### Consigne
Recopiez à l'identique les lignes ci-dessous, en commençant par celle qui contient « Given: Download the 风险数量趋势 chart » et en terminant par celle qui contient « Looking at the », ces deux lignes comprises. N'incluez pas les images dans votre réponse.

### Lignes de données
——
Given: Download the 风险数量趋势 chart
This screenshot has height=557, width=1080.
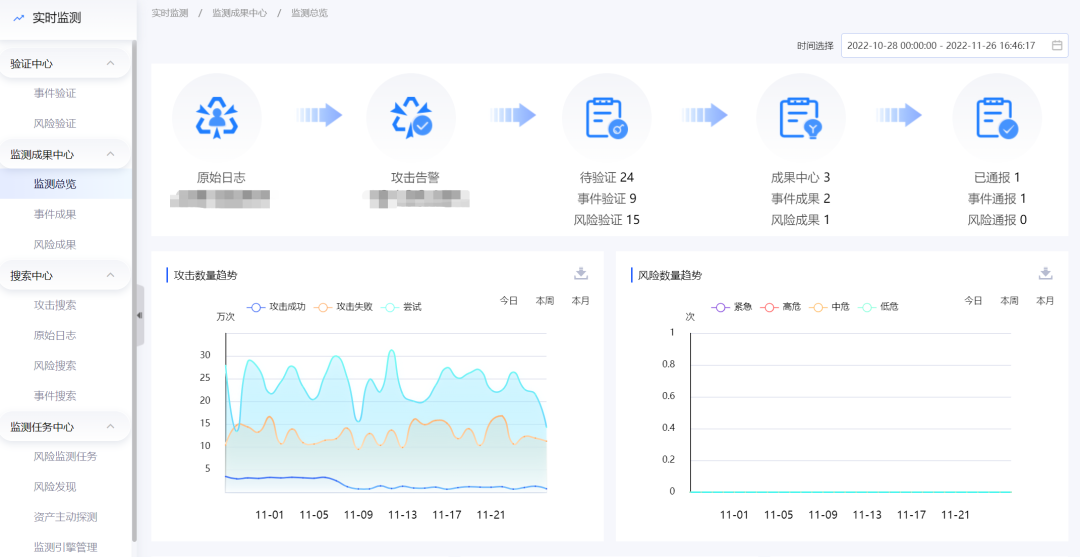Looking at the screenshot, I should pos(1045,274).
——
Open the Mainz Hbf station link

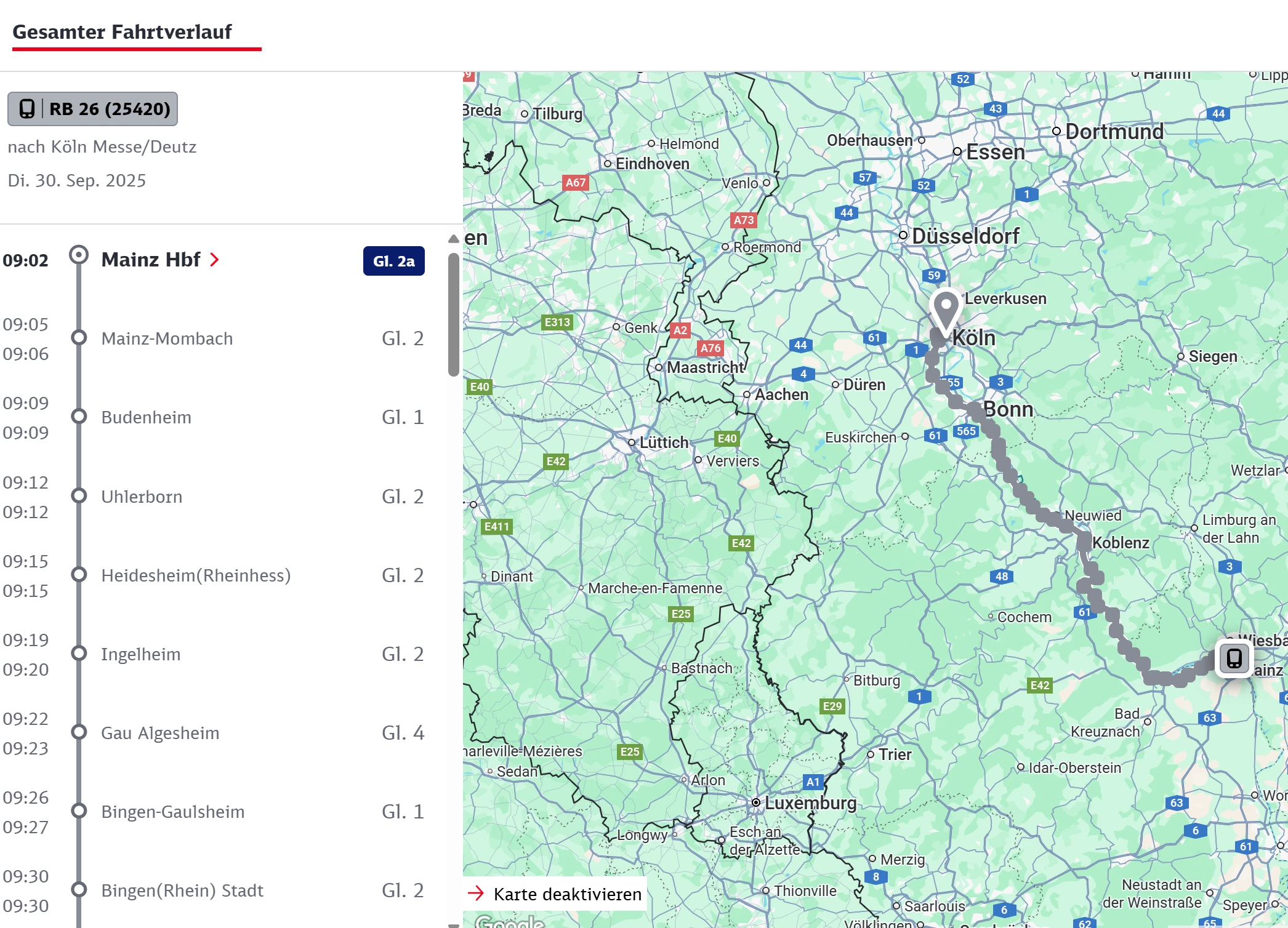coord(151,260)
——
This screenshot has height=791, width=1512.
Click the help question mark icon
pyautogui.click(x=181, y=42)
——
### Réponse rédigée
Given: Download the 风险数量趋势 chart
This screenshot has height=557, width=1080.
Looking at the screenshot, I should pos(1045,274).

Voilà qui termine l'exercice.